*REQUIRED ACTION*
Give the records again. Keep them exact and leave out the images.

*SUPPLIED ENTRIES*

§ §

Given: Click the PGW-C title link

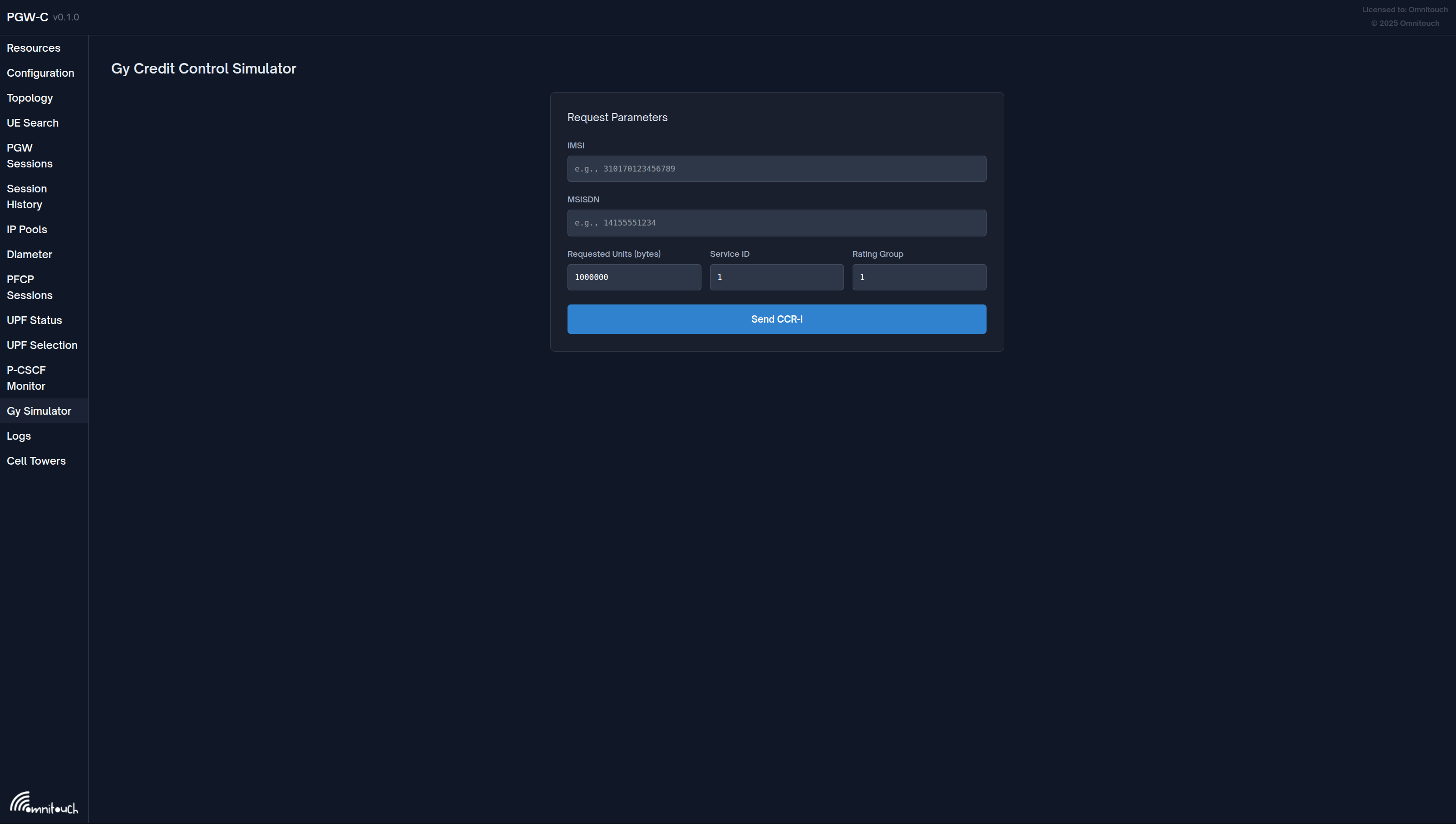Looking at the screenshot, I should click(x=27, y=17).
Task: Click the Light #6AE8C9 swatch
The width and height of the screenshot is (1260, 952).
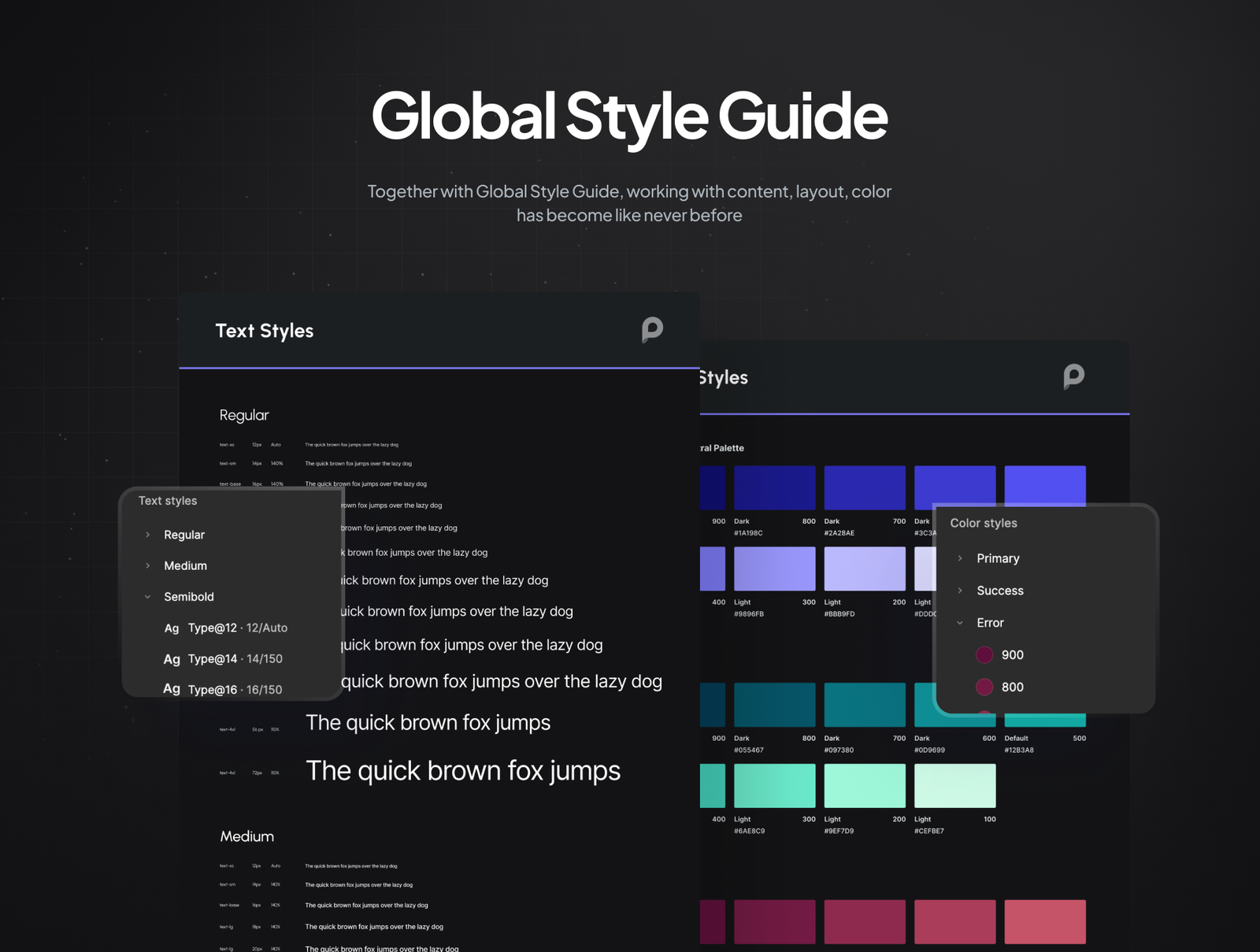Action: click(x=773, y=786)
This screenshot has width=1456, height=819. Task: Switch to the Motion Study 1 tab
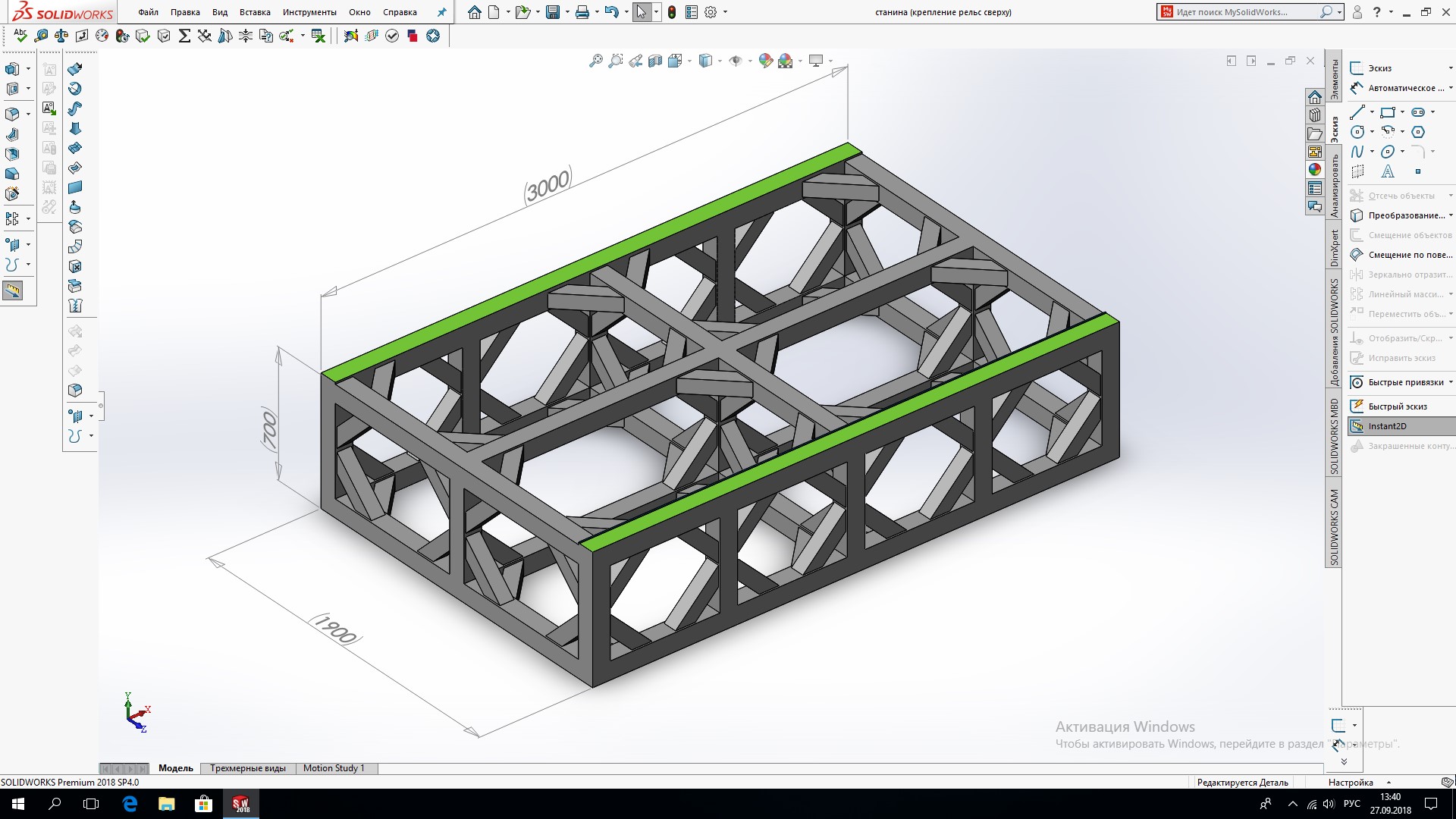coord(334,768)
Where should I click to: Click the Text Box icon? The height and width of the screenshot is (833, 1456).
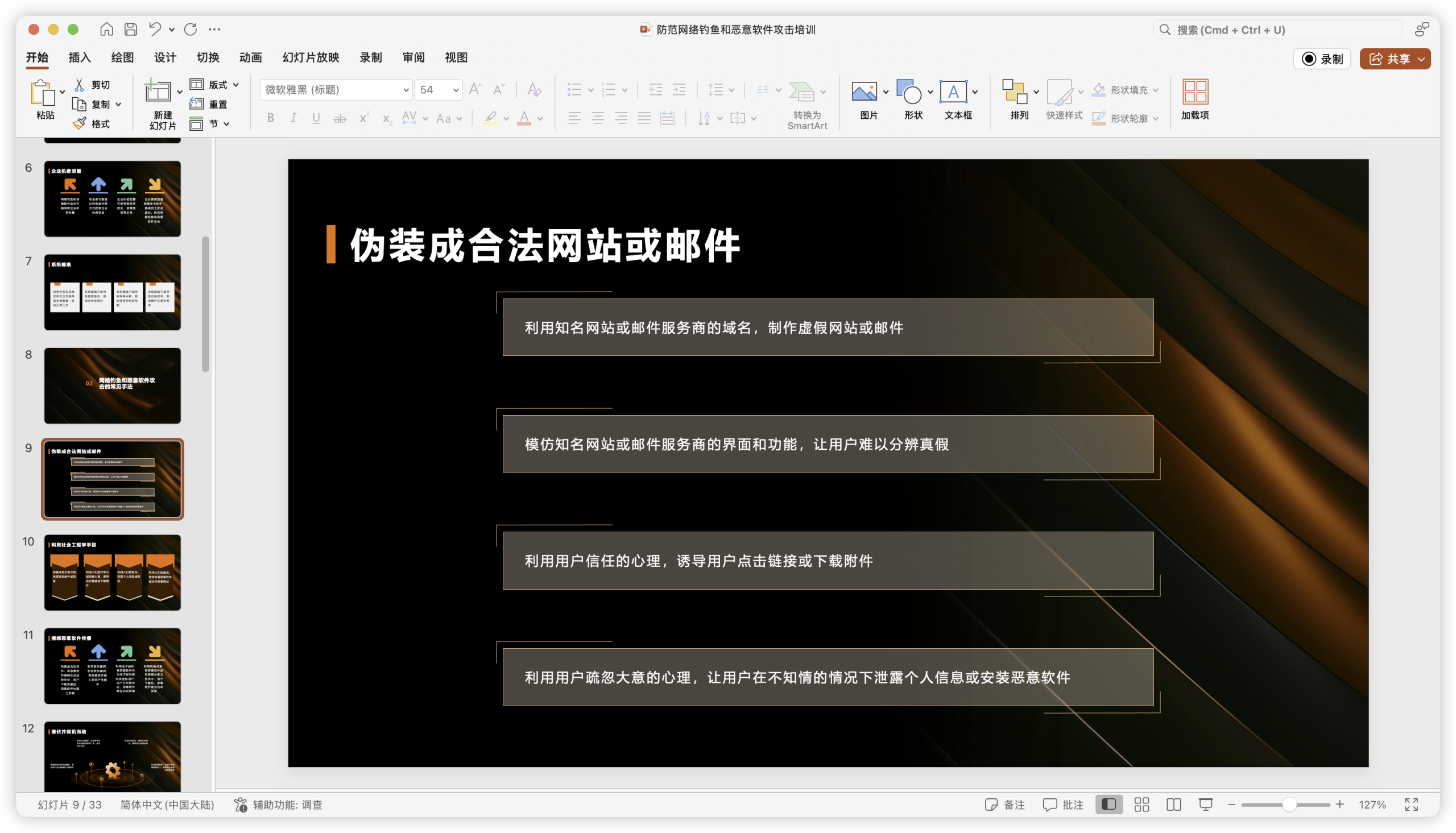tap(953, 92)
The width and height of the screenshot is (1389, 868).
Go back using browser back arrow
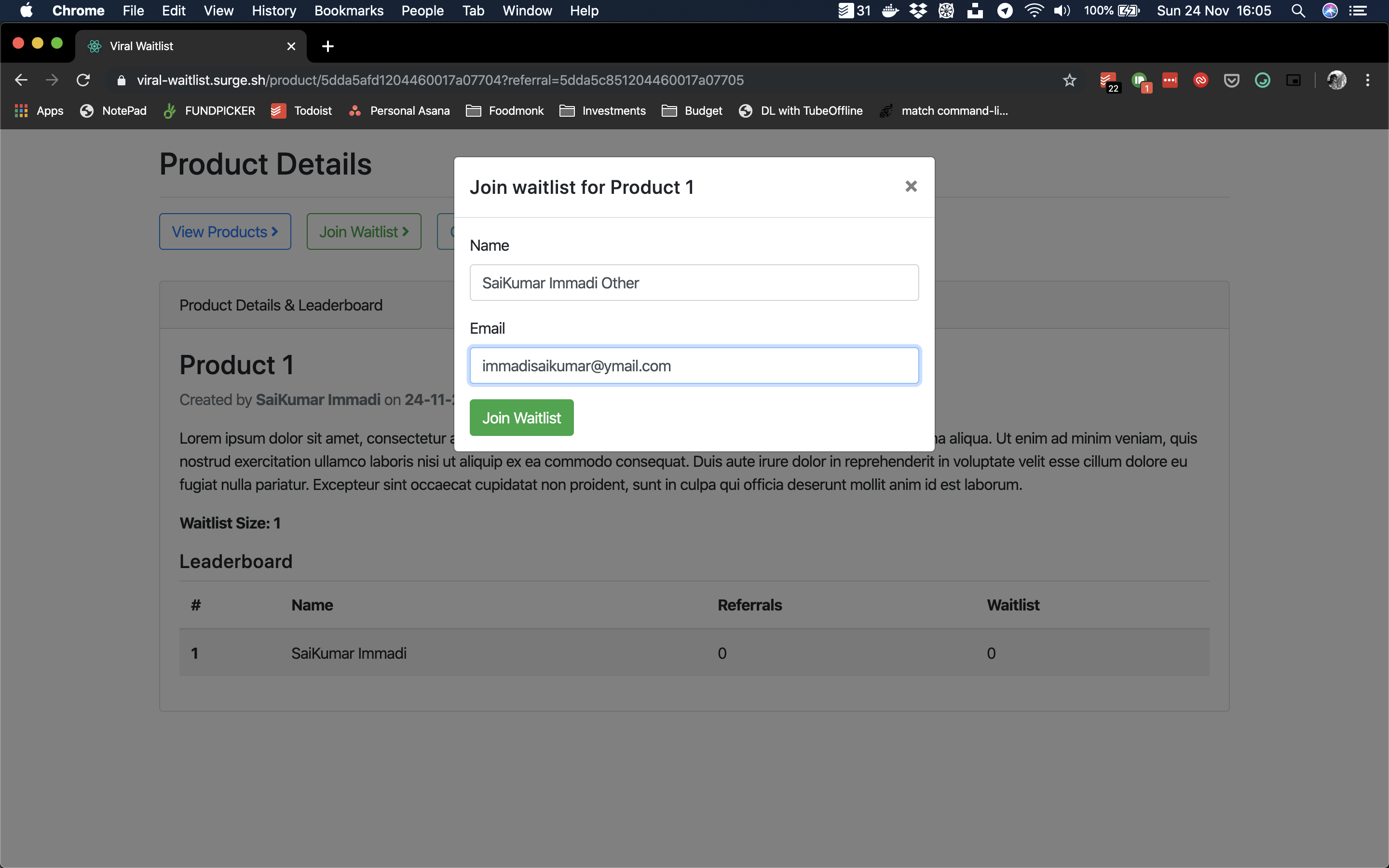[21, 80]
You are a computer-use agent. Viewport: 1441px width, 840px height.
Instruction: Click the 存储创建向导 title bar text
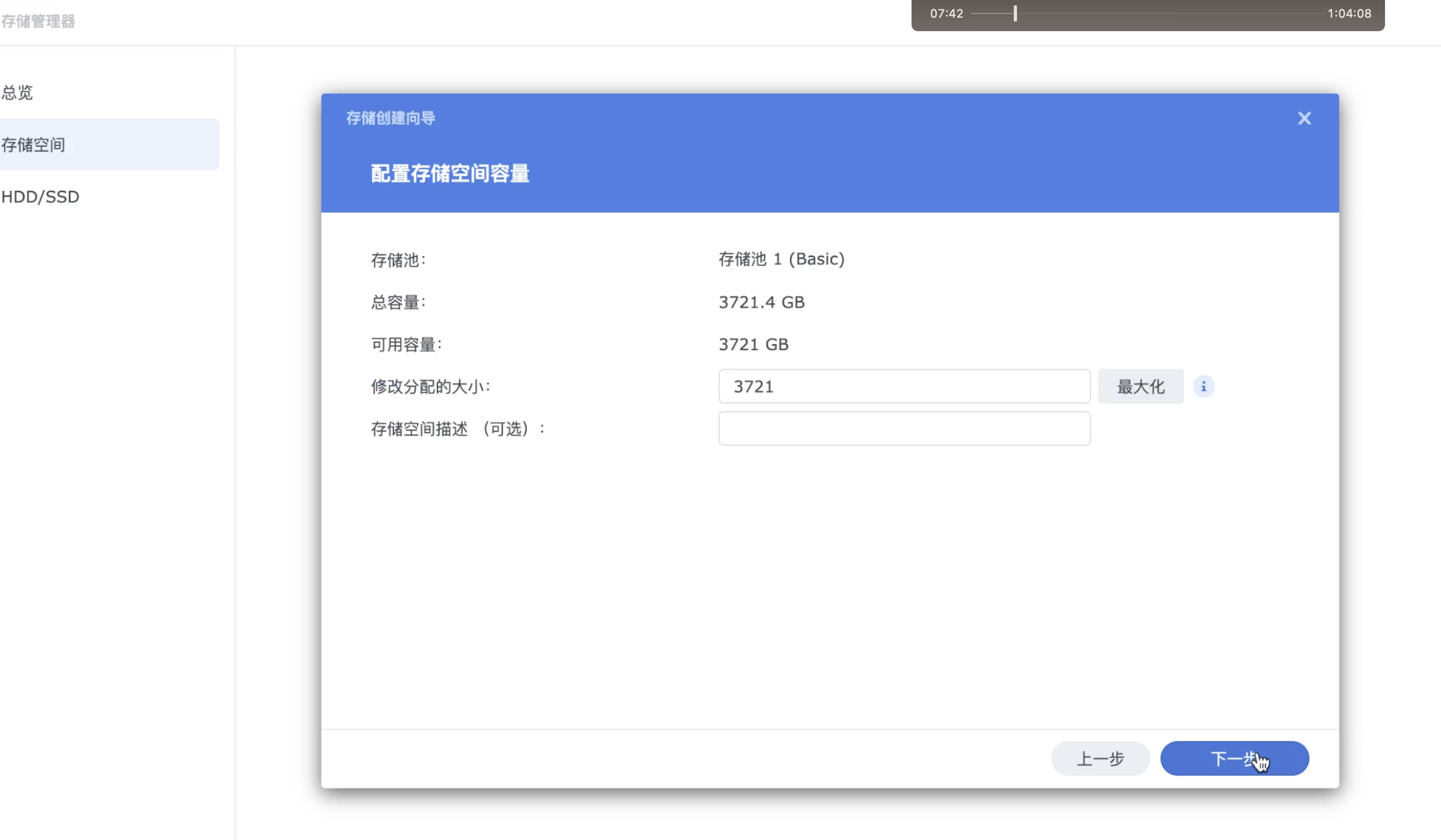pos(391,118)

§ §

*COMPLETED TASK*
Given: Click the PGW-C title link

Looking at the screenshot, I should click(x=27, y=17).
Task: Click the Light #6AE8C9 swatch
The width and height of the screenshot is (1260, 952).
Action: click(x=773, y=786)
This screenshot has width=1456, height=819. Task: Switch to the Motion Study 1 tab
coord(334,768)
Where should I click to: Click the Text Box icon? The height and width of the screenshot is (833, 1456).
tap(953, 92)
The width and height of the screenshot is (1389, 868).
Go back using browser back arrow
[21, 80]
You are a computer-use agent. Viewport: 1441px width, 840px height.
Instruction: Click the 存储创建向导 title bar text
pos(391,118)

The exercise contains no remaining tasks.